On Tuesday, we’re running a seminar on Student Leadership and Politics at the University of Surrey. Lorenzo Cini, from the Institute of Humanities and Social Sciences at the Scuola Normale Superiore of Pisa, and Carolina Guzmán-Valenzuela from the Centre for Advanced Research in Education at the University of Chile, will each be giving a paper on their recent research on student politics (see abstracts below), and Alex MacKenzie-Smith, the current president of the University of Surrey’s Students’ Union, will be acting as a discussant.

The seminar will run from 3-4pm in 32MS01 – and all are welcome to attend. Do come along if you’re interested!

Student Activism in Contemporary Italian Universities


My presentation sheds light on and assesses the strategies that the Italian student activists adopted in order to influence the revision process of the governance structure of their universities in 2011. Which kind of strategy has enabled these activists to influence successfully this process? My argument is that the choice to build a coalition with other actors and/or to promote “institutional activists” (Santoro and McGuire 1997) within the governing boards and committees facilitates the adoption of student demands and, therefore, their influence. The “power of the streets” exerted by the “outsiders,” combined with the institutional power of the “insiders,” produces a significant amplifying effect in the governing bodies. University leaders fear this kind of alliance, as they perceive that insiders with a strong tie with other actors are the expression of a collective voice that is difficult to neutralize. These insiders act on the behalf of a collective group, which supports them politically and physically in the confrontation with the university management. On the other hand, the outsiders are also aware that their collective strength is more likely to be translated into institutional power and action from their allies and/or representatives.

Biographical note:

Lorenzo Cini is a current research fellow at the Institute of Humanities and Social Sciences at the Scuola Normale Superiore of Pisa. He has a PhD degree in Social and Political Sciences from the European University Institute of Florence, conducting his research on the contentious politics of higher education in Italy and England. More notably, he investigated the array of university mobilizations emerged in England and Italy in opposition to the recent neoliberal reforms on higher education. On this topic, he has published several articles and chapter contributions in edited volumes and journals. Over the past five years, he has also carried out research in the field of political philosophy and theory by working on the concepts of democracy, justice and equality. On these topics, he recently published the book, Civil Society and Radical Democracy (2012), and, in collaboration with Professor Brunella Casalini, the volume of political philosophy on Justice, Equality, and Difference. A Guide to the Reading of Contemporary Political Philosophy (2012).
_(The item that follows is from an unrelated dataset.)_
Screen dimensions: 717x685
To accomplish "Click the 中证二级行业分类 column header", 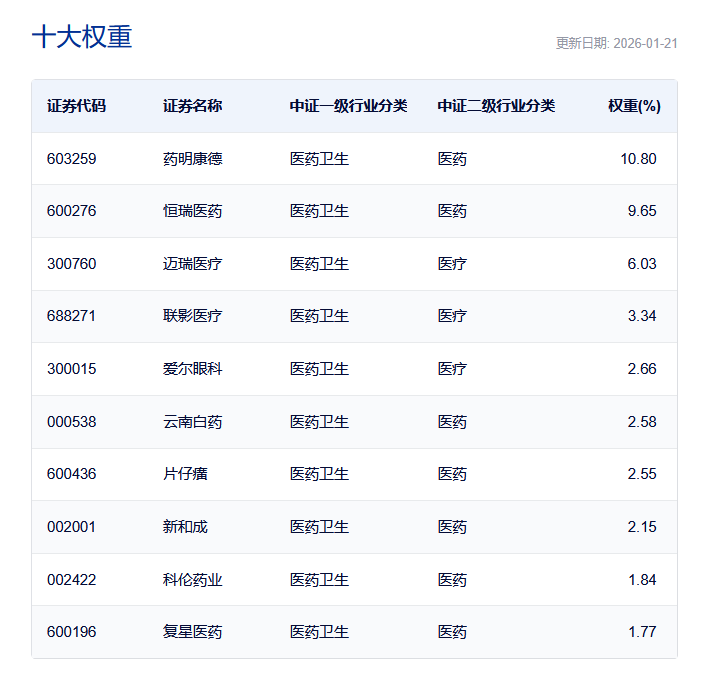I will [x=495, y=106].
The Chilean university student movement as an expression of student leadership: challenges for the future


In Chile, during the 70s and the 80s, the Pinochet regime adopted a neoliberal approach that undermined the role of state in all sort of public policies, including education (Taylor, 2002). Particularly, in higher education this kind of approach promoted the privatization of the system and students became customers having to pay a high cost for their education, usually by getting into debt. Although the democratic system returned in the 90s, public policies implemented by subsequent governments (most of them left-oriented) reinforced this model. It was not until 2011 when the first signs of unrest appeared among citizens and university students took on a decisive leadership role to challenge the state of things. In doing so, students protested in the streets for several years and used mass media and technologies to promote their ‘quality public education for everybody’ banner. They have also been able to obtain several parliamentary seats for former student leaders, and prompt a reform agenda in higher education that is currently in the parliament. As a result, the student movement has become an agentic field in its own right (Guzmán-Valenzuela, 2017). In this presentation, I analyse the Chilean student movement identifying forms of both individual and collective leadership.

Biographical note:

Dr. Carolina Guzmán-Valenzuela is a researcher at the Centre for Advanced Research in Education at the University of Chile. She conducts research in the field of higher education with a particular interest in the impact of neoliberal regimes on the contemporary university.  She has won national research grants and collaborates with different research international networks in higher education. She has published in leading journals and books on topics such as academic identity, the public role of universities and teaching practices. She also works in the theorization of the use of qualitative methodologies in education.